## Action item
Take each line from the entries that holds "will" and copy it out.

## Provided information
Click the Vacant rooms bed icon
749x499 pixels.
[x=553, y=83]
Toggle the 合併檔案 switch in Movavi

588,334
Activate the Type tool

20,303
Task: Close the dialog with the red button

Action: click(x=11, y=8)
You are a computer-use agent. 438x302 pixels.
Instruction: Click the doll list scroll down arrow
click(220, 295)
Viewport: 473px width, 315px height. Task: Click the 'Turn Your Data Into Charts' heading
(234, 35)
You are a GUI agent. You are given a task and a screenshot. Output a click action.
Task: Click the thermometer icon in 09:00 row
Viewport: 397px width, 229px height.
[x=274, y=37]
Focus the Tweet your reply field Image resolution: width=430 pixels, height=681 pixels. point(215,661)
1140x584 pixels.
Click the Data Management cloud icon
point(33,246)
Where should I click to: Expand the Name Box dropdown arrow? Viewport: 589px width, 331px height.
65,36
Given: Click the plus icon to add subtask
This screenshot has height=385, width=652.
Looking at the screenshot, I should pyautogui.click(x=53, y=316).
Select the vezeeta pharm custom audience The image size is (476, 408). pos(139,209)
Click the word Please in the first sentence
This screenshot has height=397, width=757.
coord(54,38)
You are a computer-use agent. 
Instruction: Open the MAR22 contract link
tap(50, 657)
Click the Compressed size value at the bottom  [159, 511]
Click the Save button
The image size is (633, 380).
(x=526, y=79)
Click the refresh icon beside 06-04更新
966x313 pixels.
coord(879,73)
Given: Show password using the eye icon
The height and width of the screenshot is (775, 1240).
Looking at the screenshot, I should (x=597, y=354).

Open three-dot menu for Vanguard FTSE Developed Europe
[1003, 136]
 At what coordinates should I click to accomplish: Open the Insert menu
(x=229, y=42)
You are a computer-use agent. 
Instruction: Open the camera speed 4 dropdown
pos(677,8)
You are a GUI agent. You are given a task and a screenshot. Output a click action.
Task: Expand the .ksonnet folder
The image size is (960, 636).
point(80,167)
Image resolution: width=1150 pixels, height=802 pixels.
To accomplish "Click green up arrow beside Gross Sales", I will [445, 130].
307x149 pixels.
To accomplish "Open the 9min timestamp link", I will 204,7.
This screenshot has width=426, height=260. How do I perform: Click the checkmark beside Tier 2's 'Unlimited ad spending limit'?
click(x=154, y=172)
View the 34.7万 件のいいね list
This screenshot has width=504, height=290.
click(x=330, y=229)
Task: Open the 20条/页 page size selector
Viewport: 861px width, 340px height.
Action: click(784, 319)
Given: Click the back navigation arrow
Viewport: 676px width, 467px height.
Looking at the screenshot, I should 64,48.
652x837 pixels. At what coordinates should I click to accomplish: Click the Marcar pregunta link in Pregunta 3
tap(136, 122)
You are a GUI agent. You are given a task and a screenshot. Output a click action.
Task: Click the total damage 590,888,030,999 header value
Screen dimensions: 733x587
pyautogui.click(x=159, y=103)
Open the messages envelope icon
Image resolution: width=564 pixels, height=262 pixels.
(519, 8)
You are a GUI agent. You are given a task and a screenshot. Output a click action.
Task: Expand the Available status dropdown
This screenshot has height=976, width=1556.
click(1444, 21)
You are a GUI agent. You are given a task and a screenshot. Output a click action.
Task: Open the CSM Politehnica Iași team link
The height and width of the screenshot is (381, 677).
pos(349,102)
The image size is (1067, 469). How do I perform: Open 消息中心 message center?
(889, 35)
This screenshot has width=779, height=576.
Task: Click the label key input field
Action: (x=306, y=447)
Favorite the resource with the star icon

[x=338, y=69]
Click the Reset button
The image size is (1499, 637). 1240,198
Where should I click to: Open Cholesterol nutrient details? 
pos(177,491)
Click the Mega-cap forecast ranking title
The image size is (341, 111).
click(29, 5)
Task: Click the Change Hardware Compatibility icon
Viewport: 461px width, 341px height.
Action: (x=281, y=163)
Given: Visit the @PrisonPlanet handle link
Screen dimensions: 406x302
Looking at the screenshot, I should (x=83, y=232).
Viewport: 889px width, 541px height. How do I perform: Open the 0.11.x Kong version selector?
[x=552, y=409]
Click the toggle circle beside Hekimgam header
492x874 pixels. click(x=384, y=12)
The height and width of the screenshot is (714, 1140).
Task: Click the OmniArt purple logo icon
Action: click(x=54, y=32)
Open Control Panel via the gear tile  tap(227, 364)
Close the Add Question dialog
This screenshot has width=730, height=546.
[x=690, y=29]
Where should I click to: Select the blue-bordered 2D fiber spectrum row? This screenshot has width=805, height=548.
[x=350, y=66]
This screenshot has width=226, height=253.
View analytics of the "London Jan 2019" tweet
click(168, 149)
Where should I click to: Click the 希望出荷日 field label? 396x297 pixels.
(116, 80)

## Output below
To accomplish "Click green up arrow beside Gross Sales", I will [445, 130].
To accomplish "Open the 9min timestamp link", I will 204,7.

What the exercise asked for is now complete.